Articolo di Melania Ferrari

 

L’uomo si mostra veramente testardo a maggior ragione davanti a un problema impossibile come la definizione di caso. Perchè questo accanimento definitorio, anzi de-finitorio? Forse per porre dei confini a qualcosa che di per sé è inarginabile, che ci tiene sul palmo della sua mano – se ce l’ha – e lo muove verificando ogni tanto, svogliatamente, se siamo ancora in piedi, o in ginocchio o dannatamente spalmati a terra?

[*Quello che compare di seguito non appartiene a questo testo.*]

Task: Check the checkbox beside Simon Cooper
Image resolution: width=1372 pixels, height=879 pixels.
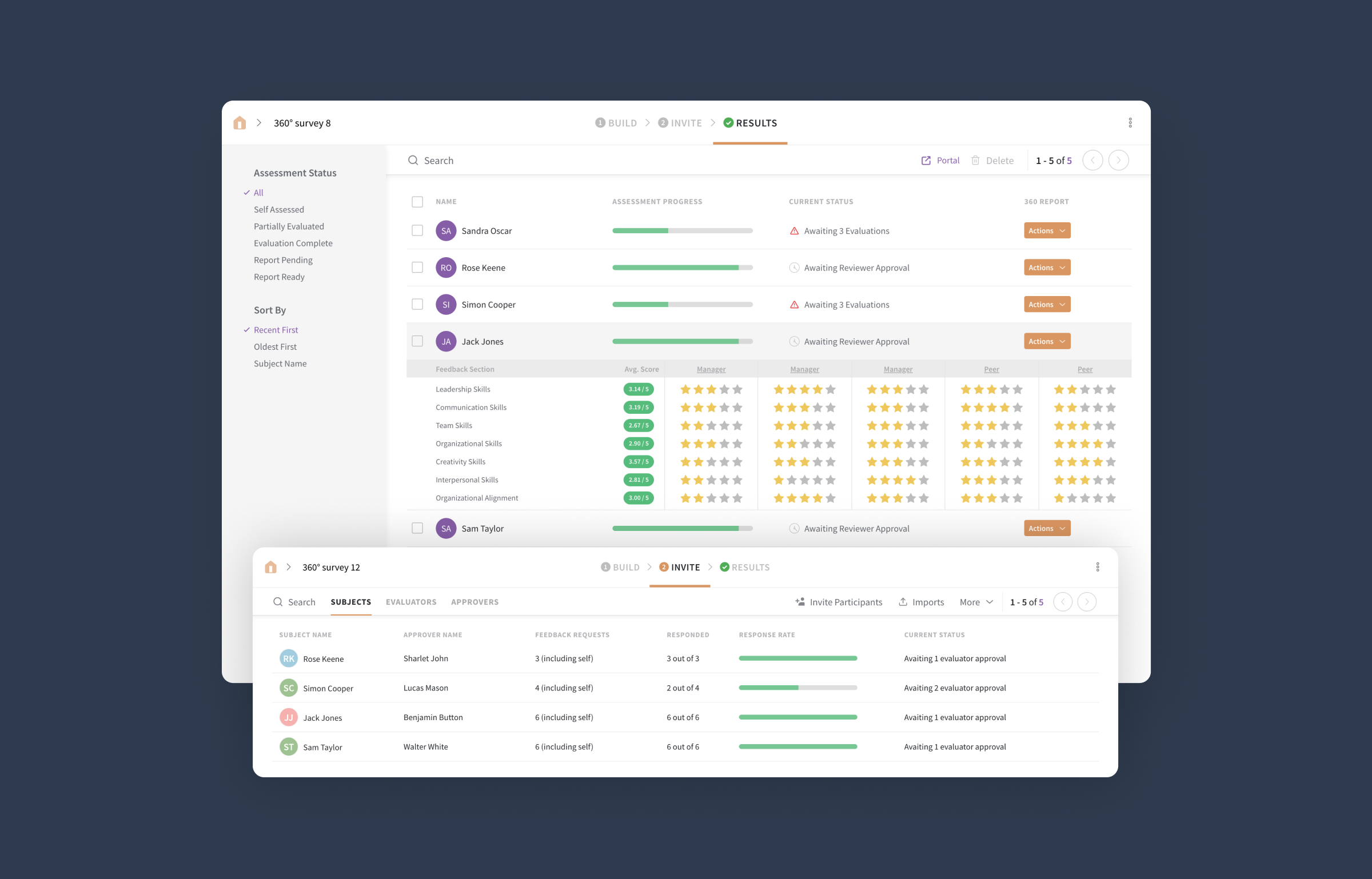Action: tap(417, 304)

Ci piacerebbe raccontarcela così perché narrare è anche un modo per rivendicare potere, per tentare di conoscere ciò che ci accade o ciò in cui siamo immersi e ci trascina dove gli va.

E di nuovo ecco presentarsi la parola come unica risorsa dell’essere umano di fronte a qualcosa di insondabile, che al massimo può essere oggetto di esercizio filosofico, ma mai accessibile in toto.

Di fronte al divieto non si resiste: bisogna andare oltre o scavalcando la staccionata o abbattendola addirittura. Questa è la natura umana. Ma davanti al caso, o Caso con la maiuscola in atto di ossequio, la staccionata prevede uno sviluppo infinito in lunghezza, in altezza e nello spessore. Che fare dunque?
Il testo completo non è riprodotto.